DATASET ENTRIES =
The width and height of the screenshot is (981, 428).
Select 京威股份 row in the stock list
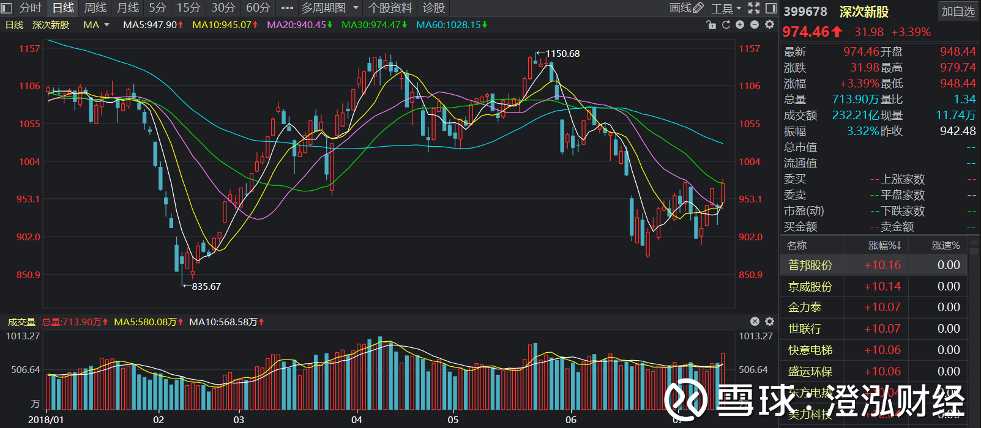coord(810,287)
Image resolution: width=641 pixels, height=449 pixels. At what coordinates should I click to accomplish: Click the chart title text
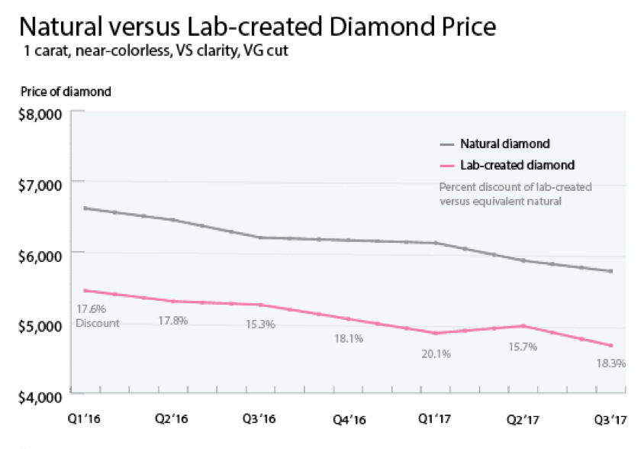coord(257,27)
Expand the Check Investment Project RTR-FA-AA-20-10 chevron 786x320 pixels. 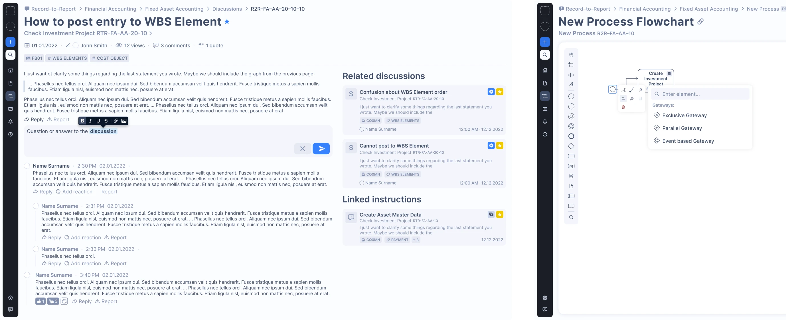point(151,33)
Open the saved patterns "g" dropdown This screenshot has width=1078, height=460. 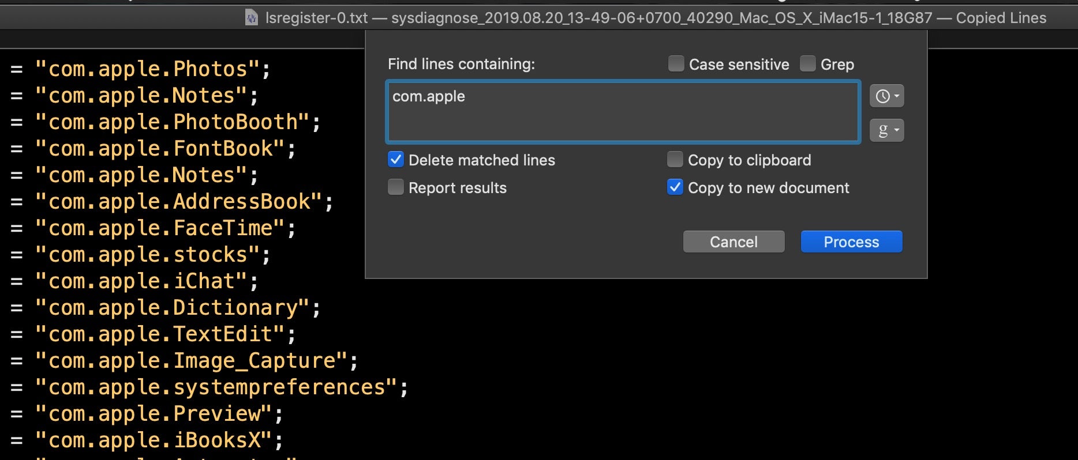pyautogui.click(x=886, y=130)
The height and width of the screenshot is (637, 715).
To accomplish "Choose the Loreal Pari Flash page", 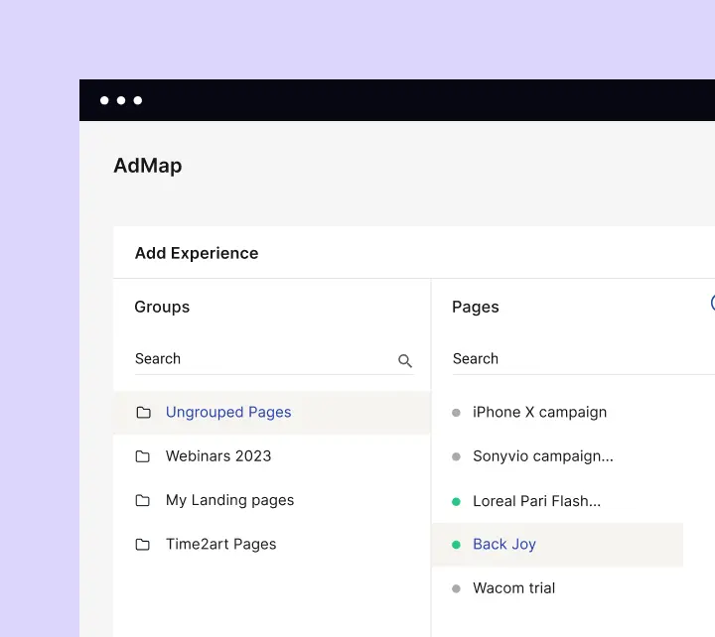I will [x=536, y=501].
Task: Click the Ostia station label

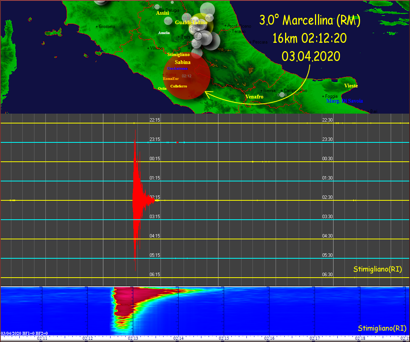Action: click(x=162, y=88)
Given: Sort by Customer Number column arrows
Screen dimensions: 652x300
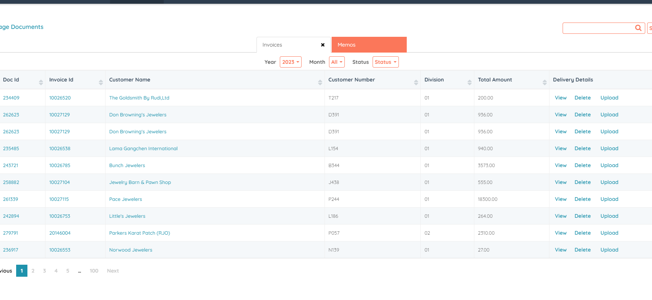Looking at the screenshot, I should 416,82.
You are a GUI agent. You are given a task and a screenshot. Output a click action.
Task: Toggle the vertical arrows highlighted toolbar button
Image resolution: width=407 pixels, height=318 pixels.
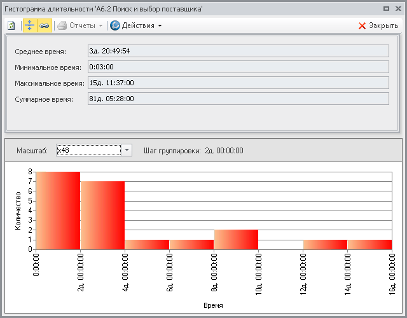tap(29, 25)
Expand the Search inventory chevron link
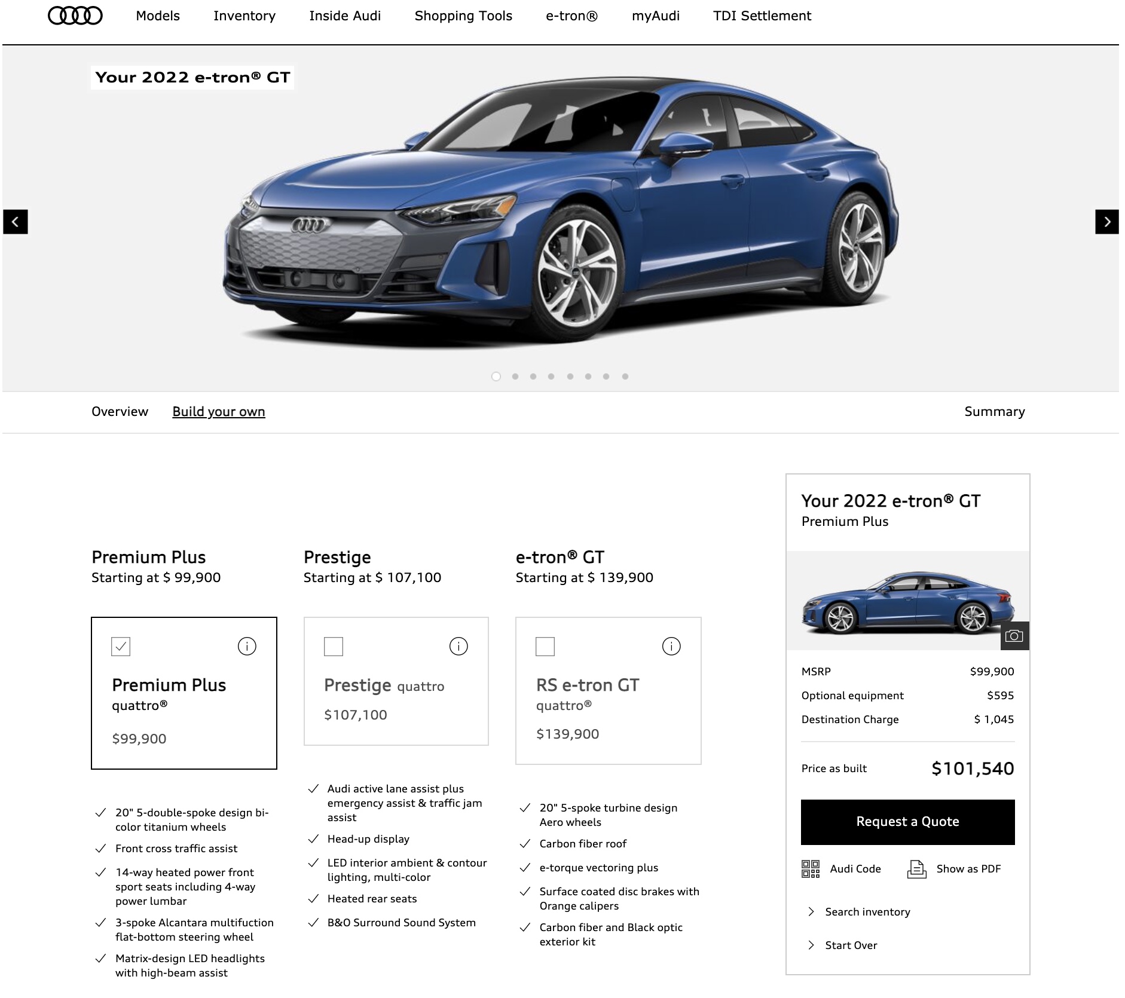 [x=811, y=911]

TASK OBJECTIVE =
Reproduce the entries above from the line with "Given: Sort by Customer Number column arrows" up to and including the line with "Looking at the screenshot, I should 416,82.", leaving out the pictures.

COMPLETE RESPONSE =
Given: Sort by Customer Number column arrows
Screen dimensions: 652x300
Looking at the screenshot, I should 416,82.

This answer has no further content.